Title :
Incoherent training of deep neural networks to de-correlate bottleneck features for speech recognition
Author :
Yebo Bao ; Hui Jiang ; Lirong Dai ; Cong Liu
Author_Institution :
Dept. of Electron. Eng. & Inf. Sci., Univ. of Sci. & Technol. of China, Hefei, China
Abstract :
Recently, the hybrid model combining deep neural network (DNN) with context-dependent HMMs has achieved some dramatic gains over the conventional GMM/HMM method in many speech recognition tasks. In this paper, we study how to compete with the state-of-the-art DNN/HMM method under the traditional GMM/HMM framework. Instead of using DNN as acoustic model, we use DNN as a front-end bottleneck (BN) feature extraction method to decorrelate long feature vectors concatenated from several consecutive speech frames. More importantly, we have proposed two novel incoherent training methods to explicitly de-correlate BN features in learning of DNN. The first method relies on minimizing coherence of weight matrices in DNN while the second one attempts to minimize correlation coefficients of BN features calculated in each mini-batch data in DNN training. Experimental results on a 70-hr Mandarin transcription task and the 309-hr Switchboard task have shown that the traditional GMM/HMMs using BN features can yield comparable performance as DNN/HMM. The proposed incoherent training can produce 2-3% additional gain over the baseline BN features.
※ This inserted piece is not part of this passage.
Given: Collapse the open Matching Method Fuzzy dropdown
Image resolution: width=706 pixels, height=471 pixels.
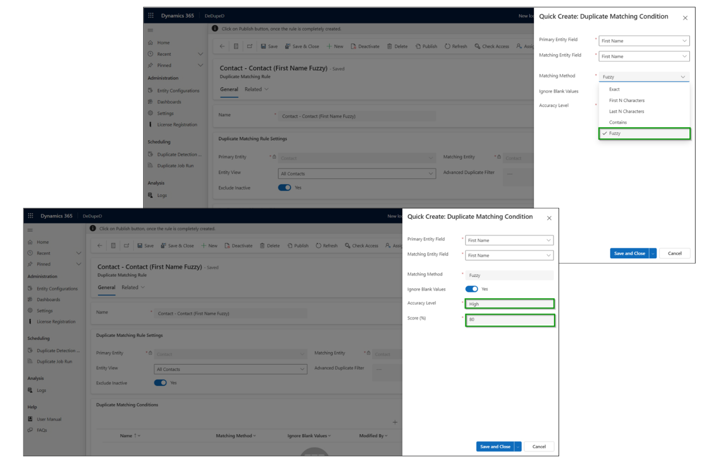Looking at the screenshot, I should point(683,77).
At last, the discriminatively trained GMM/HMMs using incoherently trained BN features have consistently surpassed the state-of-the-art DNN/HMMs in all evaluated tasks.
Keywords :
correlation methods; feature extraction; hidden Markov models; neural nets; speech recognition; context dependent HMM; correlation coefficients; decorrelate bottleneck features; deep neural networks; front end bottleneck feature extraction method; incoherent training; speech recognition; weight matrices; Correlation; Feature extraction; Hidden Markov models; Neural networks; Speech recognition; Training; Vectors; Deep neural networks (DNN); bottleneck features; incoherent training; large vocabulary continuous speech recognition (LVCSR); nonlinear dimensionality reduction;
Conference_Titel :
Acoustics, Speech and Signal Processing (ICASSP), 2013 IEEE International Conference on
Conference_Location :
Vancouver, BC
DOI :
10.1109/ICASSP.2013.6639015